Recent research has found that wearable sensor tech, such as wrist-worn health trackers, can be used for detecting COVID-19 before any of its symptoms appear.
More and more people are using these devices to track changes in their heart rate, skin temperature, and breathing rate. Now, a new study published in the BMJ Open journal has revealed that this data could be integrated with AI to effectively diagnose COVID-19 during the pre-symptomatic period or even before the early warning signs of the disease manifest.
These findings could lead to the adaptation of health tracking tools with AI for early detection of COVID-19, by simply identifying critical physiological changes. This might provide users with an early warning system that warns them that they may be infected, preventing further viral transmission in turn.
Researchers at the Canada’s McMaster University, the University of Basel in Switzerland, London’s Imperial College, and the Dr. Risch Medical Laboratory in Liechtenstein tested the Ava fertility tracker bracelet, which is a fertility tracker that tells expectant parents the best time to conceive.

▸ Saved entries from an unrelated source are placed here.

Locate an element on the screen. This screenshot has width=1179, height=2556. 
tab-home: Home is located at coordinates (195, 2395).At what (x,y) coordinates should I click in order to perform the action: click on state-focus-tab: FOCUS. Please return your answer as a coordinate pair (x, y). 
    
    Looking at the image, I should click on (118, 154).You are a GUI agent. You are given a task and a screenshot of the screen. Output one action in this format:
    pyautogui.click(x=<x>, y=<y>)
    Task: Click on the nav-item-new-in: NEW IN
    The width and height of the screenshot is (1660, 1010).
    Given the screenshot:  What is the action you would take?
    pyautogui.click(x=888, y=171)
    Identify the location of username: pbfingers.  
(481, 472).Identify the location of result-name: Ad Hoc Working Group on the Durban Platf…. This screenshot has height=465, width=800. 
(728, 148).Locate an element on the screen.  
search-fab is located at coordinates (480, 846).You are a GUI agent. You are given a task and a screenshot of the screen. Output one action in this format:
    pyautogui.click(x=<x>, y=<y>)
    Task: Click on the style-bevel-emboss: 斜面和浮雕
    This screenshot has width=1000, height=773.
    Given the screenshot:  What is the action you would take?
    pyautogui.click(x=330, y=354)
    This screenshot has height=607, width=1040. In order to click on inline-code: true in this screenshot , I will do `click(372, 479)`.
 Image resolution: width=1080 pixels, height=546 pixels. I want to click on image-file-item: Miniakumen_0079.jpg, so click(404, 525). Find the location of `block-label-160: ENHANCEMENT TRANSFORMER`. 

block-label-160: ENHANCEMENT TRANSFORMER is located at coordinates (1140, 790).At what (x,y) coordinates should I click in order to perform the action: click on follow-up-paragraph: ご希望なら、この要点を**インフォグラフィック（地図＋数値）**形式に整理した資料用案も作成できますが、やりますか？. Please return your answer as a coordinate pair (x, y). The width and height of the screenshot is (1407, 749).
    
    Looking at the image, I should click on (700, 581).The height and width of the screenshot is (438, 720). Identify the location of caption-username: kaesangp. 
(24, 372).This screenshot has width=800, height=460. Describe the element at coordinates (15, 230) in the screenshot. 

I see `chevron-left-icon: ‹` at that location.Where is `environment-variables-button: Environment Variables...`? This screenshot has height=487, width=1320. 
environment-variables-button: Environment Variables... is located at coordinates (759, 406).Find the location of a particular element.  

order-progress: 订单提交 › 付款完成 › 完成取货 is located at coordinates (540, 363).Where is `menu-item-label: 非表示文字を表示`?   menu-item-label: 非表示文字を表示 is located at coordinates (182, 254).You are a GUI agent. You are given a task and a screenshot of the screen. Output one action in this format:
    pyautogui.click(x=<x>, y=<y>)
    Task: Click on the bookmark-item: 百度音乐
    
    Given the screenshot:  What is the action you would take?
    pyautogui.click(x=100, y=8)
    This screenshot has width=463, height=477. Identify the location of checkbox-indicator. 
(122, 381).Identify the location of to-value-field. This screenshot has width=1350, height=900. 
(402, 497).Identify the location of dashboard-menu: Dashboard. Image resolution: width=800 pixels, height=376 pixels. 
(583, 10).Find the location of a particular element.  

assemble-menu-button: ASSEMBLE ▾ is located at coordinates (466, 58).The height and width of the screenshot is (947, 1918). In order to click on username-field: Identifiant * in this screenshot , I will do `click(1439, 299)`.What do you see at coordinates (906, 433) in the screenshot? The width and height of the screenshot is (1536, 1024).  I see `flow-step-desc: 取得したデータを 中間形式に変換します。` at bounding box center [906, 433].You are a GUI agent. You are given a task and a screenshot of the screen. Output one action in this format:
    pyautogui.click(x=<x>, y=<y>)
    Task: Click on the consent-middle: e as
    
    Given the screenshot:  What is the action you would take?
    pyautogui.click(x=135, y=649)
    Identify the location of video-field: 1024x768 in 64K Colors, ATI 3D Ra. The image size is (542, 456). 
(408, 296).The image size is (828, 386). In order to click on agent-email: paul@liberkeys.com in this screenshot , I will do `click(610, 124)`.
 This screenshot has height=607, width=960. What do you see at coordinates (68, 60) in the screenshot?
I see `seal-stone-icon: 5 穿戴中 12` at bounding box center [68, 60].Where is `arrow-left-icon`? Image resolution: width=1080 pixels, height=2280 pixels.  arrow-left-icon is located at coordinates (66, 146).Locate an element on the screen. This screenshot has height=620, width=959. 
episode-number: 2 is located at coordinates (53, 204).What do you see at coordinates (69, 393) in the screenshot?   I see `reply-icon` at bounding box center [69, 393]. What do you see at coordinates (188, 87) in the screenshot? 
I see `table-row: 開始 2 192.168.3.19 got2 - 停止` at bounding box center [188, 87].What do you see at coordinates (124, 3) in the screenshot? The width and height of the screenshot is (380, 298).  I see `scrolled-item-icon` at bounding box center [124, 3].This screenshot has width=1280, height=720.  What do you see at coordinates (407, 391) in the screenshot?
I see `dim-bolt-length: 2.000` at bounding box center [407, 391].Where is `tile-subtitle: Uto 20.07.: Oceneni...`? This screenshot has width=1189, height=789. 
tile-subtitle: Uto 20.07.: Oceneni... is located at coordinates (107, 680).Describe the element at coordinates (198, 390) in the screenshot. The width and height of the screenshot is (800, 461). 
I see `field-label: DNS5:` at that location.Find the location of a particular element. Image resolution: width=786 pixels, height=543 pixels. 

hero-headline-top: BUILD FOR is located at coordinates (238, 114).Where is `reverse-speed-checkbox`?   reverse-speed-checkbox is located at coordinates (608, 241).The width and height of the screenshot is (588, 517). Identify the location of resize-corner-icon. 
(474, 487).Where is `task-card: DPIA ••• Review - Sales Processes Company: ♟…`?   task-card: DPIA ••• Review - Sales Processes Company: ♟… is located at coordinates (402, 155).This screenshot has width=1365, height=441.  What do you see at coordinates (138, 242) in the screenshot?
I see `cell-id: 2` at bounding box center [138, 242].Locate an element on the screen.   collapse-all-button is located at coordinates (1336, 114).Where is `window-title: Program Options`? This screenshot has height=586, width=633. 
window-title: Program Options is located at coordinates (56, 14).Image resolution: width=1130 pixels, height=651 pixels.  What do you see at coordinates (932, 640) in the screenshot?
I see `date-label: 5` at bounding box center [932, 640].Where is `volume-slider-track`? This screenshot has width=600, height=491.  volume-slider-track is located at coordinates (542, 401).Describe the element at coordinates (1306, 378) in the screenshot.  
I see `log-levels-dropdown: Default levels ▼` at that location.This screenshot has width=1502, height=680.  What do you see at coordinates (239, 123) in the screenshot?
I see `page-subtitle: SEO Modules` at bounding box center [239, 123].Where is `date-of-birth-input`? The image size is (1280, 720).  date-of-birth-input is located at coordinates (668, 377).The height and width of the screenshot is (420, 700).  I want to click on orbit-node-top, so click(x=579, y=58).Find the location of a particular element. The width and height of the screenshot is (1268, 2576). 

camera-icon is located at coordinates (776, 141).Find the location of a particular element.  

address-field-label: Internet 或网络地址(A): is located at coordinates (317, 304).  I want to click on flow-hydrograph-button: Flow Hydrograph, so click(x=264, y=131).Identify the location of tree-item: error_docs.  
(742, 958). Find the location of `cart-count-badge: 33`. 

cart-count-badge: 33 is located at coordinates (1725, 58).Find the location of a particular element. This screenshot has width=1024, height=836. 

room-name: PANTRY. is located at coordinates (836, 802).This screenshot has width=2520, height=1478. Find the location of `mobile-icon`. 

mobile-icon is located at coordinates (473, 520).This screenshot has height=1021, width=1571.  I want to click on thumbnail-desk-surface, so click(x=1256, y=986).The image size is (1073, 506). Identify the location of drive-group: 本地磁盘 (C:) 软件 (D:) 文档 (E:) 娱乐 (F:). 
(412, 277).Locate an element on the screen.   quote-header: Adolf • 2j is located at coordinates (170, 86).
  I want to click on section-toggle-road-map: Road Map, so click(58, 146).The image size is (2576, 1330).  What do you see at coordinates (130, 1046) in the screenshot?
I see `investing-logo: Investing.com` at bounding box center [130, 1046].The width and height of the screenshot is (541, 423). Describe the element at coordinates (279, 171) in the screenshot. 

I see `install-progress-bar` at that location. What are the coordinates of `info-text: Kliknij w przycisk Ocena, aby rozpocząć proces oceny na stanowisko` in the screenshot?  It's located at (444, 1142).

The study also noted that of the total 28 researchers that took part in the study, six are currently employed by Ava AG.
The bracelet, which can also be bought online, costs nearly £249 and monitors wrist skin temperature, heart rate, breathing rate, heart rate variability, and blood flow.
Almost 1,163 people under 51 years of age in Liechtenstein participated in the study. It kicked off at the beginning of the pandemic and continued till April 2021. During the research, participants were asked to wear the bracelet at night, as they were required to sleep for at least 4 hours for the device to work.
The device was synchronized with an app where people could record any activities that might interfere with the results, including prescription medicines, alcohol, recreational drugs, or any Covid symptom. Participants were also tested regularly for rapid antibody, and those with symptoms were asked to take a PCR swab.
The health tracker and computer algorithm were capable of correctly identifying nearly 68% of Covid-19 infected people two days before symptoms appeared.
Though the device could not detect all infected cases, it is now being tested at a larger scale with over 20,000 participants to mitigate virus spread in communities.